Rewrite the part of the listing that opens with the line containing "The width and height of the screenshot is (223, 167)." and runs through the end of the listing as a two-column CSV headed instruction and answer. Put one pair per row, with each field quoted and any line breaks replaced by spaces.
[start of Supplied entries]
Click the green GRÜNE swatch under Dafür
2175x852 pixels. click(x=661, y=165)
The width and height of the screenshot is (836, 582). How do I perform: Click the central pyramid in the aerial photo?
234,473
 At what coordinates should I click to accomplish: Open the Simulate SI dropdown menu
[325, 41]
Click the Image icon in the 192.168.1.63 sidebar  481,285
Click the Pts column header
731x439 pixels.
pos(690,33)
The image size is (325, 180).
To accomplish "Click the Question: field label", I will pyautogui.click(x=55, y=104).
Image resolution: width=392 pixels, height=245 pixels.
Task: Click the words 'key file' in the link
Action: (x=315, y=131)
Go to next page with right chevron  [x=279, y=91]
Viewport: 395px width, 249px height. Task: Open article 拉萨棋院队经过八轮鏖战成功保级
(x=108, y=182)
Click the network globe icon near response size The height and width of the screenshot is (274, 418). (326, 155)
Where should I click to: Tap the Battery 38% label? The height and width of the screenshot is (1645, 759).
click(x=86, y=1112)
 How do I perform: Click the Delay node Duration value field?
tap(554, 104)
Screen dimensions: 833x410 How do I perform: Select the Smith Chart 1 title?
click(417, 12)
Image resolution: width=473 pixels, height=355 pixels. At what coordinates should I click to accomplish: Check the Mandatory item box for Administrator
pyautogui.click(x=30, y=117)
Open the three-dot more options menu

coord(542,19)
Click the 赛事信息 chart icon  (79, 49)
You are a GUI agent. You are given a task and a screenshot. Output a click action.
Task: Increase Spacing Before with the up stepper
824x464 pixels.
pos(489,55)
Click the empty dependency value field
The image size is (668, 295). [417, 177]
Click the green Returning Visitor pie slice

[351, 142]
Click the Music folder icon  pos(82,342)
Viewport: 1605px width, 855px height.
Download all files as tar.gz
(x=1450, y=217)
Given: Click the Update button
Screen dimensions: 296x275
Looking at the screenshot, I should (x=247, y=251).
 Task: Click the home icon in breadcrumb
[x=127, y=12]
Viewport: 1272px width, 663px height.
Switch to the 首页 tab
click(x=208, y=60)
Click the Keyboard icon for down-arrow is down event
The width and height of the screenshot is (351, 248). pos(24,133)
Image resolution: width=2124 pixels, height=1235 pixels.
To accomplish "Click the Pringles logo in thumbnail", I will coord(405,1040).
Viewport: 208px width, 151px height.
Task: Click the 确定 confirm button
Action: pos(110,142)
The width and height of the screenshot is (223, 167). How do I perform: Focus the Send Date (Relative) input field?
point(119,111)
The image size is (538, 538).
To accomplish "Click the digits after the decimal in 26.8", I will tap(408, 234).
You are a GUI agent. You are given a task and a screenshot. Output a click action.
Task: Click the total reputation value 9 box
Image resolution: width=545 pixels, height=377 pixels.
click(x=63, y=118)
[end of Supplied entries]
The result:
instruction,answer
"The width and height of the screenshot is (223, 167). How do I perform: Focus the Send Date (Relative) input field?","point(119,111)"
"The image size is (538, 538). To accomplish ""Click the digits after the decimal in 26.8"",","I will tap(408, 234)."
"You are a GUI agent. You are given a task and a screenshot. Output a click action. Task: Click the total reputation value 9 box Image resolution: width=545 pixels, height=377 pixels.","click(x=63, y=118)"